> _DIRECTIONS_
Repeat the lines below exactly as written, please, from the line with "Given: Open The Viral Fever channel avatar" to the line with "Viewport: 1280px width, 800px height.", both lines included, and no others.

RECORD EXCERPTS below:

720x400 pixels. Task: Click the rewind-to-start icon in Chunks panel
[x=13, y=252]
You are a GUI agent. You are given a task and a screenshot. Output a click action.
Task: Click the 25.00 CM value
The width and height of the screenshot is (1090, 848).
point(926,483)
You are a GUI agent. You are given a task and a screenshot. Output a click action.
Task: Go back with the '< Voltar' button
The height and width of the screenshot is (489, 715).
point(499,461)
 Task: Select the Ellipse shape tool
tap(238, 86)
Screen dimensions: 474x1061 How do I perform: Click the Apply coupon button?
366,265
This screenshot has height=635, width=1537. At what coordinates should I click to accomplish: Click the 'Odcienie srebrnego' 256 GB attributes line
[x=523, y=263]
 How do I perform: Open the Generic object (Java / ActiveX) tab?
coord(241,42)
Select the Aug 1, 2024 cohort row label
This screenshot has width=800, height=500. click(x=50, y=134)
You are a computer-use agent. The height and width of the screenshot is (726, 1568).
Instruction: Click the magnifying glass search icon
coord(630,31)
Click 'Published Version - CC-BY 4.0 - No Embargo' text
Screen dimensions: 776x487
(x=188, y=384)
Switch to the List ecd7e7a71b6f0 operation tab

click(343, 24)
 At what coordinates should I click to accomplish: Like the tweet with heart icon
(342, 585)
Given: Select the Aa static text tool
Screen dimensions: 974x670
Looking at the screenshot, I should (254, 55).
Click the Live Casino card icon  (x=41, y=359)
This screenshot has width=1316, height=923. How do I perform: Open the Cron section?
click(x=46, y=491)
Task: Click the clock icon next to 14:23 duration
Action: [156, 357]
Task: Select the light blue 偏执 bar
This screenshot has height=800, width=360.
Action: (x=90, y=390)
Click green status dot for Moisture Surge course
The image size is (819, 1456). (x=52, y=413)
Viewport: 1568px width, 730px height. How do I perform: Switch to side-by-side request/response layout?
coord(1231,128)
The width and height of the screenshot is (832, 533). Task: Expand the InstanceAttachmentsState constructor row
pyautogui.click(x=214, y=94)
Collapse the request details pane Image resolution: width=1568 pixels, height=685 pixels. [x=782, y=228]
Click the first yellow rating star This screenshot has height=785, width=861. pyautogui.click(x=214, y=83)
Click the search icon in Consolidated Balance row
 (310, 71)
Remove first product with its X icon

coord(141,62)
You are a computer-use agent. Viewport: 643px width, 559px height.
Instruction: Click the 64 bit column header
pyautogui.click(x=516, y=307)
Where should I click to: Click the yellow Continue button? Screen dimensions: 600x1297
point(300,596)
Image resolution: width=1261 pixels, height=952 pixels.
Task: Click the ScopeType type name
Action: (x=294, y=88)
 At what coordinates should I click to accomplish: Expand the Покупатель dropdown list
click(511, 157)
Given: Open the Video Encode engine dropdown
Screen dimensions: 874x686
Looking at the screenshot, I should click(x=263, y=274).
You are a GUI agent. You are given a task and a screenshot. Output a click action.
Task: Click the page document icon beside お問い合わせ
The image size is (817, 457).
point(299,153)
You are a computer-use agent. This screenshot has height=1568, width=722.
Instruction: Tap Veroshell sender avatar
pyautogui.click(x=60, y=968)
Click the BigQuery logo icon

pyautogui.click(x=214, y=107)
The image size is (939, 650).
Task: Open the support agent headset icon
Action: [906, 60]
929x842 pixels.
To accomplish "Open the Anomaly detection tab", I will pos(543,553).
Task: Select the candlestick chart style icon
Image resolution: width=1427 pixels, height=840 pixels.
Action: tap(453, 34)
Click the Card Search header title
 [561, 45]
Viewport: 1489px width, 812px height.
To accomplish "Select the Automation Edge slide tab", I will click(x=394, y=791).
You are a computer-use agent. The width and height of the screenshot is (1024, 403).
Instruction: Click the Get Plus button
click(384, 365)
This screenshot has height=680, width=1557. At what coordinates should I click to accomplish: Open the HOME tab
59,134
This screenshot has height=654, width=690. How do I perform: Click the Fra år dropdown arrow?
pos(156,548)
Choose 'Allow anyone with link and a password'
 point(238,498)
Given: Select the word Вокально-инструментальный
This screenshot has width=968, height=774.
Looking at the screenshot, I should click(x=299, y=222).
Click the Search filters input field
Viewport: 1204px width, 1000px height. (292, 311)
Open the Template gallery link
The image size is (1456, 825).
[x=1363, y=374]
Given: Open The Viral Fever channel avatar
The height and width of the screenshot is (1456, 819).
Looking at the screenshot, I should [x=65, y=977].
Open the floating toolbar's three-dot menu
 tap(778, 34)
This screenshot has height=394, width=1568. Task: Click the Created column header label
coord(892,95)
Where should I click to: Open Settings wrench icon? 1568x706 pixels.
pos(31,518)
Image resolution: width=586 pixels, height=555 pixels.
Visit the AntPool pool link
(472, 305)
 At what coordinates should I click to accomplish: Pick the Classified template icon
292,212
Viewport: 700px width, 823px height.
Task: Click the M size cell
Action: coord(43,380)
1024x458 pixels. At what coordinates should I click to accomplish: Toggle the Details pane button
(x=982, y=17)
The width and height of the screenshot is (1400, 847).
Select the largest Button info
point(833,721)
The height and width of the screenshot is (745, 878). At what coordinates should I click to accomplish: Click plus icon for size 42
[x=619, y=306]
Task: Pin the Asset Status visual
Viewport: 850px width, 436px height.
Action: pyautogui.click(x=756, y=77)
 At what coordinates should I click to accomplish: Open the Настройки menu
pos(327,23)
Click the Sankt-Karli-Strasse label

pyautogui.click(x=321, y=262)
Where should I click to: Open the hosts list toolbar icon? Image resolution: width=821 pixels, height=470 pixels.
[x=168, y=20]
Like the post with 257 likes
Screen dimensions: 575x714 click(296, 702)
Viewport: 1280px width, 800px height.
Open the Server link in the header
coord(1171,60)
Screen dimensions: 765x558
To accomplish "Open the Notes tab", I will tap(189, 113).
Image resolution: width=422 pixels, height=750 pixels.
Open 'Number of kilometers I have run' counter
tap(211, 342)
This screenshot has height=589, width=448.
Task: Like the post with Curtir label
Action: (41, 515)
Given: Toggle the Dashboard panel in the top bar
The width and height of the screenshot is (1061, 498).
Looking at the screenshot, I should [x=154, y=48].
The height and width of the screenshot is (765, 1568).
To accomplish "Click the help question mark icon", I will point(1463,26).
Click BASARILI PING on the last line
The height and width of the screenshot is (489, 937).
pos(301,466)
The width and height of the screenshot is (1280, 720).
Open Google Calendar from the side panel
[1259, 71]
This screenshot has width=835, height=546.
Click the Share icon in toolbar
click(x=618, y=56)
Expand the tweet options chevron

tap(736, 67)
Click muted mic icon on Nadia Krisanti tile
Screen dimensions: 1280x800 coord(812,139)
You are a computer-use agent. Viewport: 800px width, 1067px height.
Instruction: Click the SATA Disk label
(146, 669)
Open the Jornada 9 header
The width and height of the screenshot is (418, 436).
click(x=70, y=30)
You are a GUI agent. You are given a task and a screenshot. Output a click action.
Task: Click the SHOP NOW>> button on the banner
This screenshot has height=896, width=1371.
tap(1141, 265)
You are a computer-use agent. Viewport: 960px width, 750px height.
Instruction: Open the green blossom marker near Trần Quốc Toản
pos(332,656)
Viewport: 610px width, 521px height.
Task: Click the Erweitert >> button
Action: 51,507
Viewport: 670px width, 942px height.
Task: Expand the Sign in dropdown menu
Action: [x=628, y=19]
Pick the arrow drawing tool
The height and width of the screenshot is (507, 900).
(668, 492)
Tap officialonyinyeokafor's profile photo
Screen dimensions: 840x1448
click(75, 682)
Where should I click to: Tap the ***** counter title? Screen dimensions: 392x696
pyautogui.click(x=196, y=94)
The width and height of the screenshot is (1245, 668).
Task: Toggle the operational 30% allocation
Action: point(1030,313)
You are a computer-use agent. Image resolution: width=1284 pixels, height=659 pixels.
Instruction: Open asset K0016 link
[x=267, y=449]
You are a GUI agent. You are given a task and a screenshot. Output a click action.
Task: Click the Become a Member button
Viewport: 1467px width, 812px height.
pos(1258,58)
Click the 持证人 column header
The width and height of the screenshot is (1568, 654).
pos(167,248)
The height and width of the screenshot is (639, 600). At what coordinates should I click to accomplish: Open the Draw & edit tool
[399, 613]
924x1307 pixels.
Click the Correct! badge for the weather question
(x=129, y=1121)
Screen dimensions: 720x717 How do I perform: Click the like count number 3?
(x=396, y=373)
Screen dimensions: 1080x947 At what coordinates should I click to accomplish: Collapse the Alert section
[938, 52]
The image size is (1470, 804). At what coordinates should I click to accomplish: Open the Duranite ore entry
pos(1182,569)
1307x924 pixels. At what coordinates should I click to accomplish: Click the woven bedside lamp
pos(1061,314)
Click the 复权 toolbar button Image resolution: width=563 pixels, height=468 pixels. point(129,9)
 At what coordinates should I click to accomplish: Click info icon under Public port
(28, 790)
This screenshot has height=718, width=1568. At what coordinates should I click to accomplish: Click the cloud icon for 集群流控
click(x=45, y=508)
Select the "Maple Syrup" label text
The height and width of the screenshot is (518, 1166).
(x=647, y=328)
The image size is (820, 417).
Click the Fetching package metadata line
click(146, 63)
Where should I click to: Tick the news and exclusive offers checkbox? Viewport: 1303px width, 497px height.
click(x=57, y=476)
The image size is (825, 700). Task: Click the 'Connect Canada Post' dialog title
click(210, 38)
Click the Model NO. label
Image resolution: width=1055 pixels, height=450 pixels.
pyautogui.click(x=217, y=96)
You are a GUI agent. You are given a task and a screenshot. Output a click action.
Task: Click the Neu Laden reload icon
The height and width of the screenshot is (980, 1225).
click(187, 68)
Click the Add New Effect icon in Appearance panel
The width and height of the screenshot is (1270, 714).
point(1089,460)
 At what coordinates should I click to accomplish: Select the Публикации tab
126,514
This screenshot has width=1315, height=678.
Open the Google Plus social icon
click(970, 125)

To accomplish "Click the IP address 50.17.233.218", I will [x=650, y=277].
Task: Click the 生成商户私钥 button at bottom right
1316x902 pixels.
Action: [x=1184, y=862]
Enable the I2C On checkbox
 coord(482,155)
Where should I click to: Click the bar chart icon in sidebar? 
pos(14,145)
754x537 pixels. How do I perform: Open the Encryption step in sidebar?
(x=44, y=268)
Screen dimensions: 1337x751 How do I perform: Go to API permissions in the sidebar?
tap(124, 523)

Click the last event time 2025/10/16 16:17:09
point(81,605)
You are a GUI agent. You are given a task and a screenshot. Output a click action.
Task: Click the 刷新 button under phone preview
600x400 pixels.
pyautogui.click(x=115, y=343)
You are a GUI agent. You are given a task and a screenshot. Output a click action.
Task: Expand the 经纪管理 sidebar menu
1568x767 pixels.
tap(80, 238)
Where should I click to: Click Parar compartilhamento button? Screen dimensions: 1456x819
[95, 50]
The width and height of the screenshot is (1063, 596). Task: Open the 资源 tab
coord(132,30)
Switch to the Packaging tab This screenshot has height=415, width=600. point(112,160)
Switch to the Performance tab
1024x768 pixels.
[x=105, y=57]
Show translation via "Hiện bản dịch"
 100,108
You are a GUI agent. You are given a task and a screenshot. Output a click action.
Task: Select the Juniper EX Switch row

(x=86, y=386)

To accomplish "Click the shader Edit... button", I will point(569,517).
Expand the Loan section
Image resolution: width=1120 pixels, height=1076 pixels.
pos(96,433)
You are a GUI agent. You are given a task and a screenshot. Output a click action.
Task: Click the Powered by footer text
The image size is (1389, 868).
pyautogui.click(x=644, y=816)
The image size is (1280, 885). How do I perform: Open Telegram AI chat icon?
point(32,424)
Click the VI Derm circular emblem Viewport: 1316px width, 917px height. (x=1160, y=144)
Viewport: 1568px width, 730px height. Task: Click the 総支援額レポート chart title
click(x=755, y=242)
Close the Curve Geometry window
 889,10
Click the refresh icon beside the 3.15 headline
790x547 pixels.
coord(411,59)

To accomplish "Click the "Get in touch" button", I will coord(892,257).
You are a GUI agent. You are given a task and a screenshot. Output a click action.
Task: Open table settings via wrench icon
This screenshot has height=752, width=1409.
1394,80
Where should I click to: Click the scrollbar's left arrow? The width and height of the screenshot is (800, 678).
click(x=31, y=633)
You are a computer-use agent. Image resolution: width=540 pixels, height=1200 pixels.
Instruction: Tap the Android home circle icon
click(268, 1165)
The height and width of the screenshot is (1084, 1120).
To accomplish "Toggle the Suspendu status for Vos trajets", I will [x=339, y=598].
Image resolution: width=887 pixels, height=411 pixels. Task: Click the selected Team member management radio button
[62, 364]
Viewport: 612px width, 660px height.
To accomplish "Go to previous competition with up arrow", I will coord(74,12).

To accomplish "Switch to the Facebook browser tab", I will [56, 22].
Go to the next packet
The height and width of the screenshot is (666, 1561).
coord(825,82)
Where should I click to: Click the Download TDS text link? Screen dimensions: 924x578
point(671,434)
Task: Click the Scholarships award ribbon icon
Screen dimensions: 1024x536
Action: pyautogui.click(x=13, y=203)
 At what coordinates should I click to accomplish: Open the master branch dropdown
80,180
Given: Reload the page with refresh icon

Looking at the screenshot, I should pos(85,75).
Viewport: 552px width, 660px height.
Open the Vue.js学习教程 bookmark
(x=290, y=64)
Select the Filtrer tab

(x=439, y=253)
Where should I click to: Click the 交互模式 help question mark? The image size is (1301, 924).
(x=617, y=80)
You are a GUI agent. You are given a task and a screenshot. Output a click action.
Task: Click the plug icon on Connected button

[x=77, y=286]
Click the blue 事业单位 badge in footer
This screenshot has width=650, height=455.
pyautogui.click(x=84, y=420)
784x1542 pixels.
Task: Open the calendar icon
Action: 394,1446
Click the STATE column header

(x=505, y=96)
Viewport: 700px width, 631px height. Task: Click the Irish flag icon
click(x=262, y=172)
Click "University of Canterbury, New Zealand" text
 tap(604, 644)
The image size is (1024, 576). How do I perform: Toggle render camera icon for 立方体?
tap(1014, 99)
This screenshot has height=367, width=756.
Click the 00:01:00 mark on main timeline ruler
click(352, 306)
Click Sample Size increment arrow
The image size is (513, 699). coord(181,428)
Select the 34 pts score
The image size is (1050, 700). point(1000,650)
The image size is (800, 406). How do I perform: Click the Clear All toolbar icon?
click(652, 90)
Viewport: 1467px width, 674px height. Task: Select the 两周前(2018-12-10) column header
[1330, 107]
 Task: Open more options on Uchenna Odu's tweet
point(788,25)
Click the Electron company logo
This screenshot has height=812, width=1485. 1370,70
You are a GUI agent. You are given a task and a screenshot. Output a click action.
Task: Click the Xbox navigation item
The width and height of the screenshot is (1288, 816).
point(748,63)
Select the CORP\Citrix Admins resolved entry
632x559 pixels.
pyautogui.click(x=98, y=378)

End of RECORD EXCERPTS.

> _ANSWER TO THE EXERCISE_
Given: Open The Viral Fever channel avatar
The height and width of the screenshot is (1456, 819).
Looking at the screenshot, I should [x=65, y=977].
Open the floating toolbar's three-dot menu
 tap(778, 34)
This screenshot has height=394, width=1568. Task: Click the Created column header label
coord(892,95)
Where should I click to: Open Settings wrench icon? 1568x706 pixels.
pos(31,518)
Image resolution: width=586 pixels, height=555 pixels.
Visit the AntPool pool link
(472, 305)
 At what coordinates should I click to accomplish: Pick the Classified template icon
292,212
Viewport: 700px width, 823px height.
Task: Click the M size cell
Action: coord(43,380)
1024x458 pixels. At what coordinates should I click to accomplish: Toggle the Details pane button
(x=982, y=17)
The width and height of the screenshot is (1400, 847).
Select the largest Button info
point(833,721)
The height and width of the screenshot is (745, 878). At what coordinates should I click to accomplish: Click plus icon for size 42
[x=619, y=306]
Task: Pin the Asset Status visual
Viewport: 850px width, 436px height.
Action: pyautogui.click(x=756, y=77)
 At what coordinates should I click to accomplish: Open the Настройки menu
pos(327,23)
Click the Sankt-Karli-Strasse label

pyautogui.click(x=321, y=262)
Where should I click to: Open the hosts list toolbar icon? Image resolution: width=821 pixels, height=470 pixels.
[x=168, y=20]
Like the post with 257 likes
Screen dimensions: 575x714 click(296, 702)
Viewport: 1280px width, 800px height.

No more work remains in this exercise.